Once the fuel tank sides and fairing have been added the bike is complete. All that's left is the luggage.
The completed model
From certain angles, the bike looks fantastic. The general appearance matches that of the real bike well although although there are a few aspects I don't like.
The main issue with the appearance is the unsightly gap under the seat that's evident when viewing it side-on. It's typical to have a large void there on trail bikes but not this one, as you can see from the image at the top of the review.
On the model it has to be there to accommodate the 15mm or so of travel in the rear suspension which, when extrapolated up to the size of the prototype, is way too much.
One thing that's definitely an improvement on this model compared to other Technic bikes is the shaft drive. Normally a chain drive is modelled and it never looks right but there's no such problem here.
The lid of the top-box can be lifted for helmet storage, if one was provided.
The other thing that does not look right at all is the front tip of the fairing. Compare it below with that on the real bike above which ends, as you would expect, in a aerodynamic point. I can't think of a better solution using Technic parts but perhaps judicial use of a few System parts would have provided one.

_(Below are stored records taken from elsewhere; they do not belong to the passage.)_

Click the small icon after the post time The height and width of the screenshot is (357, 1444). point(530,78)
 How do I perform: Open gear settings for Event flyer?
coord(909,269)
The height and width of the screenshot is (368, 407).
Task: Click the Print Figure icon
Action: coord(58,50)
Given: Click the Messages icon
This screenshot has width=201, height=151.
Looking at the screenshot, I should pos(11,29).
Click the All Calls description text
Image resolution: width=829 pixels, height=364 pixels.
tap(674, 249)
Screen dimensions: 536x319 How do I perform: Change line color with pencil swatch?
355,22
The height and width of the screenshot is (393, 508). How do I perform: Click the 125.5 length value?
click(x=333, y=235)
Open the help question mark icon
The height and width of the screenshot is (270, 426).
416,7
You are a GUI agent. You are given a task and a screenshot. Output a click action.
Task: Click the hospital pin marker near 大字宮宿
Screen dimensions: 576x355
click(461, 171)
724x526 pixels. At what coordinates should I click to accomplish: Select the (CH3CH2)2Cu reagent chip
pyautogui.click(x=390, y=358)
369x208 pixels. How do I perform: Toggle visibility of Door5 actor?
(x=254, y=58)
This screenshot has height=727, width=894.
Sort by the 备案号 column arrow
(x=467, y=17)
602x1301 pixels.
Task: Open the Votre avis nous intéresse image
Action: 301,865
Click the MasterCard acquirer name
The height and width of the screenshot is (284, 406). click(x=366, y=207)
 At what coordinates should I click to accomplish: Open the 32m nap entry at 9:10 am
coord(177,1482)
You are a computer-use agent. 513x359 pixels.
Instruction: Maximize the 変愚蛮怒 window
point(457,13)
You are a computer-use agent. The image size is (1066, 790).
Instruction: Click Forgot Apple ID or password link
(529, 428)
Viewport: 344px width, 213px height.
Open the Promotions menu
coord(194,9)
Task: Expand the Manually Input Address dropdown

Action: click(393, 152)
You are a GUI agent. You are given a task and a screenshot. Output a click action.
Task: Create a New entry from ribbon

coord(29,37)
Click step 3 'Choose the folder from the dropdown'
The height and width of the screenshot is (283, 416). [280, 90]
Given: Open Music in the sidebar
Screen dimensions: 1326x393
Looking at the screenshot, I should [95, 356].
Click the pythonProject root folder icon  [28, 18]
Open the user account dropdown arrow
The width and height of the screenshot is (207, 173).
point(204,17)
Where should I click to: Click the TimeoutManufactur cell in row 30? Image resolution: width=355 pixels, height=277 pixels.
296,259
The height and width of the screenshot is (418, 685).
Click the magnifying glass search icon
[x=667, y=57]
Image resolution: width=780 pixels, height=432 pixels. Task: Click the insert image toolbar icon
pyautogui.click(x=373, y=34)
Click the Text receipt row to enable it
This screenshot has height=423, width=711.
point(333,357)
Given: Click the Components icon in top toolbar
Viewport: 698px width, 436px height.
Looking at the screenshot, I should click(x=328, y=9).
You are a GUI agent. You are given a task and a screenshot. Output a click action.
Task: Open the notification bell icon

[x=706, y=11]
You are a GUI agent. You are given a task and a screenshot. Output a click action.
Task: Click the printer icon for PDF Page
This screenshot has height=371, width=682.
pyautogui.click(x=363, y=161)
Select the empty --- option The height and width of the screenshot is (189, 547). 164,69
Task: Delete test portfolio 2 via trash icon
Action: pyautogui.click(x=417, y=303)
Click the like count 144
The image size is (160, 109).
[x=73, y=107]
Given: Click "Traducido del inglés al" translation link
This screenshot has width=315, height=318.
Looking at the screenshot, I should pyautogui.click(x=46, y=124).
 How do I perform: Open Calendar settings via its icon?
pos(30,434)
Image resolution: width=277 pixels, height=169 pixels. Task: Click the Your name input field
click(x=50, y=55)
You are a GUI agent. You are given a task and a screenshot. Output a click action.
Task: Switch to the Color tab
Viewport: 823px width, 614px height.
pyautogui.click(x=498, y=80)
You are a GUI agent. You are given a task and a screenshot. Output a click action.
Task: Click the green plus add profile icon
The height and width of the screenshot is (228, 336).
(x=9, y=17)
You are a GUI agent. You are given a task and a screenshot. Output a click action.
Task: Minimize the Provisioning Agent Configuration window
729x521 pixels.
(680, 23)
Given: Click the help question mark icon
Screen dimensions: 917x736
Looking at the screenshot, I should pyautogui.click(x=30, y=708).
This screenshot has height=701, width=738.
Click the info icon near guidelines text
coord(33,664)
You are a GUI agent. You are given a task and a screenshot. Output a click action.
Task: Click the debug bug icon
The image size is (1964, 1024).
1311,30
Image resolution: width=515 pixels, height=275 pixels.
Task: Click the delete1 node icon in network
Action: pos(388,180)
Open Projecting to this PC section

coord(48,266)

Compared to 42036 Street Motorcycle
It's bigger and chunkier but it's about the same scale.
The alternative model is odd, some sort of futuristic flying machine. I suppose it looks cool but not cool enough to warrant buying another set so you can build the two simultaneously.
Perhaps in an attempt to try and explain what it is the manual offers this concept art:
Ever since purchasing 8422 Circuit Shock Racer fresh out of my dark ages in 1995 I've had a soft spot for Technic bikes and generally speaking each iteration has been an improvement on its predecessors. There's no disputing that this latest one is an impressive model, one which raises the bar for Technic bikes.
The design and, importantly, the technical features of the real bike have been modelled accurately although, as pointed out above, there are a few cosmetic issues with the fairing and under-seat area but these are not sufficient to detract from what is otherwise an excellent model that would look fantastic sitting on anyone's desk or workshop as a display piece.
I think it's a set that'll definitely appeal to Technic fans, and perhaps it will draw a few BMW Mororrad fans into their fold, too.
From shop.LEGO.com it's £54.99 in the UK and €49.99 in Germany and France, which really illustrates the effects of Brexit on LEGO prices. In this instance I think those of us in the UK would be better off buying from BrickLink where it can be had for about £38 from German sellers.
I imagine it'll be released in North America in March.